A Sydney police officer has been arrested and charged with a range of child sex offences, including attempted sexual intercourse with a child under 10, two counts of sexual intercourse with a child aged between the ages of 10 and 14, aggravated indecent assault and grooming a child under the age of 14 for sex.
43-year old senior constable Dean Perkins was employed by the NSW Police Force as a youth liaison officer, tasked with warning school children about the dangers of online predators.
He would visit schools and advise children about how to protect themselves against online threats, including adults who contact kids online for sex.
One school wrote that his “presentations were well received by all staff and students, as we hope to inform and protect our students in the changing online world”.
It is alleged the offences occurred over the course of a decade, between 2007 and this year.
The 16-year veteran of the force was suspended from duty and refused bail in Penrith Local Court.
His matter was adjourned until 21 December 2018 and police are in the course of preparing a brief of evidence to serve upon his lawyers.
Unless the most serious charges against him are withdrawn, the officer’s case will ultimately progress to Penrith District Court for determination by a jury.
Child sexual offences
The laws and maximum penalties relating to child sexual offences in NSW are contained in the Crimes Act 1900 (NSW) (‘the Act’)
Section 66A of the Act prescribes a maximum penalty of life imprisonment for anyone who has sexual intercourse with a child under the age of 10 years.
Subsection 66A(2) make it clear that any ‘person sentenced to imprisonment for life for an offence under this section is to serve that sentence for the term of the person’s natural life.’
Section 66B states that a person who attempts to have sexual intercourse with a child under 10 is liable to a maximum penalty of 25 years in prison. This is one of the charges levelled against officer Perkins.

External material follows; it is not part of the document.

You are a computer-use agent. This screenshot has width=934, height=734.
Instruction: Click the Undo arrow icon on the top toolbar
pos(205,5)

That offence also carries a ‘standard non parole period’ of 10 years, which means a court is required to use that term as a guidepost or reference point when determining the time spent behind bars (known as the ‘non parole period’) before becoming eligible to apply for release into the community on parole for the remainder of the sentence.

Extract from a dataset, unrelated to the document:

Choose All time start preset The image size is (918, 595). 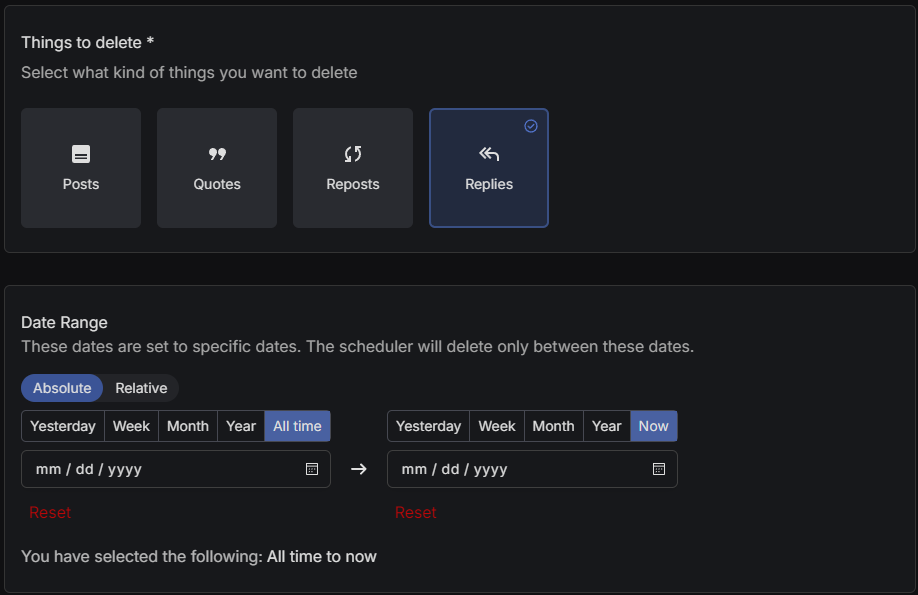[297, 426]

Section 66C(1) sets down a maximum penalty of 16 years’ imprisonment for a person who has sexual intercourse with a child between the age of 10 and 14.
- sexual connection occasioned by the penetration to any extent of the genitalia of a female person or the anus of any person by any part of the body of another person, or any object manipulated by another person, except where the penetration is carried out for proper medical purposes, or
- sexual connection occasioned by the introduction of any part of the penis of a person into the mouth of another person, or
- cunnilingus, or
- the continuation of any of the above.
Section 66EB(3) prescribes a maximum penalty of 12 years in prison for a person who exposes a child under the age of 14 to indecent material or provides the child with an intoxicating substance, with the intention of making it easier to procure the child for unlawful sexual activity.
The section applies to ‘fictitious children’ – such as a police officer pretending to be a child – and makes it a defence where the defendant ‘reasonably believed’ the other person was not a child.
Section 61M makes it an offence punishable by 7 years’ imprisonment, or 10 years in the case of a child is under the age of 16, to ‘assault… another person in circumstances of aggravation, and, at the time of, or immediately before or after, the assault, commit… an act of indecency on or in the presence of the other person’.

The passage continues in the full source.